Updated: Mar 9, 2022

Surrey Gazette - Tuesday 23 July 1872



The children at the Union House, many of them orphans, are not forgotten at this festive season, when the trades, and the cricketers, and the schools, and everyone else are having their “day out." The gentry and inhabitants of this parish, independent of the other 12 parishes who form the Union, have for several years given the children a treat in July, sometimes by sending them to Brighton and other places, but for the last three years they have taken a trip to the Crystal Palace, a most admirable place chosen by the excellent chaplain, Rev. T. Crallin, and the good hearted and kind governor and matron of the house, Mr and Mrs Lilly. Last Thursday morning the inmates were all gay, and youngsters on the stir at an early hour, and at 7.30 45 of the little ones, with governor, Miss Mons, the schoolmistress, and Mrs Taylor, infant nurse, were packed into a waggon sent by our worthy vicar Rev. T.A.Maberley and Mr Golding’s waggonette and started off in buoyant spirits for Haywards Heath Station, where they were met by the chaplain, who also accompanied them on the trip.

Crystal Palace c1900

Unfortunately a little mistake occurred, for the basket of buns intended for their consumption on the journey was left at the station, but they enjoyed them thoroughly on their return. Arrived at the Crystal Palace, they wandered in groups into every poetics of ground, but kept their eyes on the dial that warned them of the approach of 1 p.m., when dinner was ready, and a capital cold repast being provided, they came back like a flock of lambs at the call of the shepherd and, having filled themselves, again continued their sports and rambles until five o'clock, when they assembled for tea, with lots of plum cake and bread and butter, staying until 6.30, when they took their departure by train, Mr Lilley not finding a stray lamb in his flock.
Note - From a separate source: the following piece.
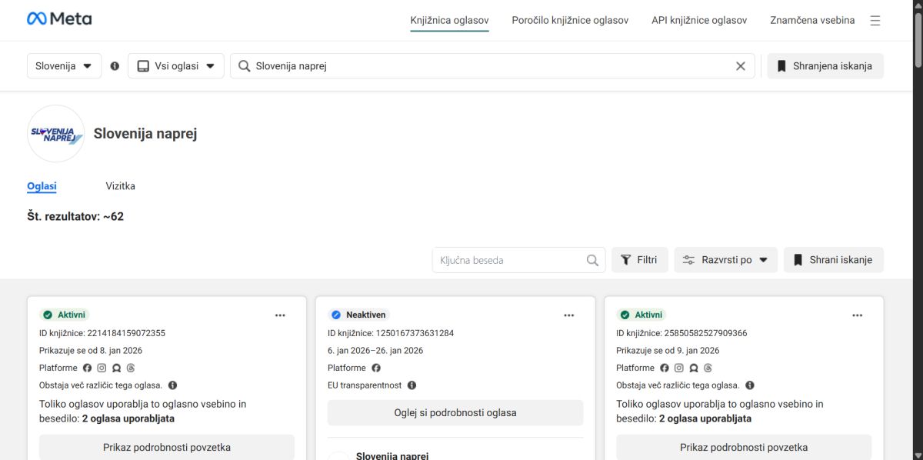Open options menu for ad 2214184159072355
The height and width of the screenshot is (460, 923).
point(280,315)
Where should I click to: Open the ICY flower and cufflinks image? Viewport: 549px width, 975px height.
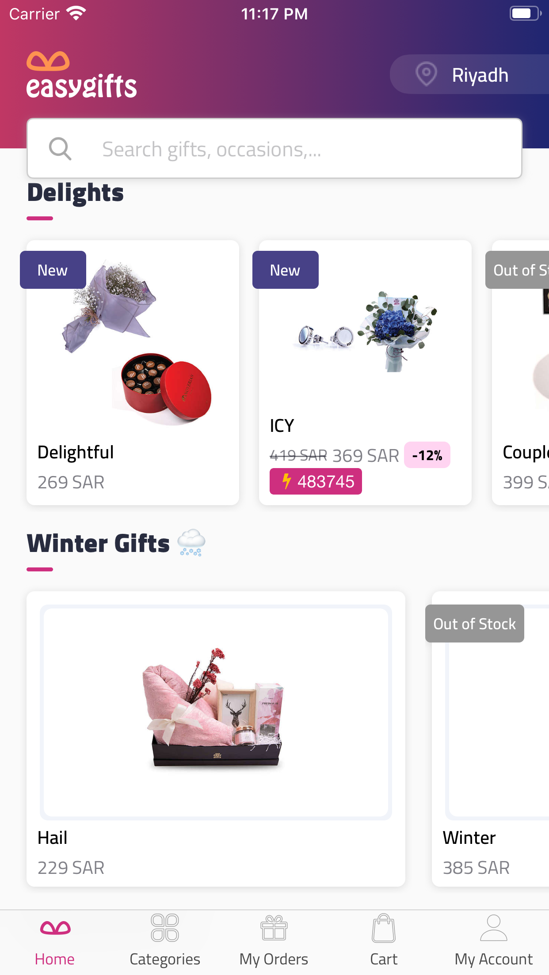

We must not leave our pleasing task of recording this instance of philanthropy without noticing the neat condition in which the children were attired, and their clean and healthy appearance, a fact that was universally observed, and reflects the highest credit on the Guardians, the governor, and matron, and officials in general. And it is as well to note that in addition to the comforts provided for them, each of the boys and girls had 3d. given them for pocket money, most of them having also as additional sum they had saved, and judging by the books, knives, and toys, they purchased, the outlay was not trifling. We must also observe that although this treat, by consent of the guardians, must be considered to be given by Cuckfield parish alone, the other parishes of the union are not behind hand in subscribing to the Christmas fete.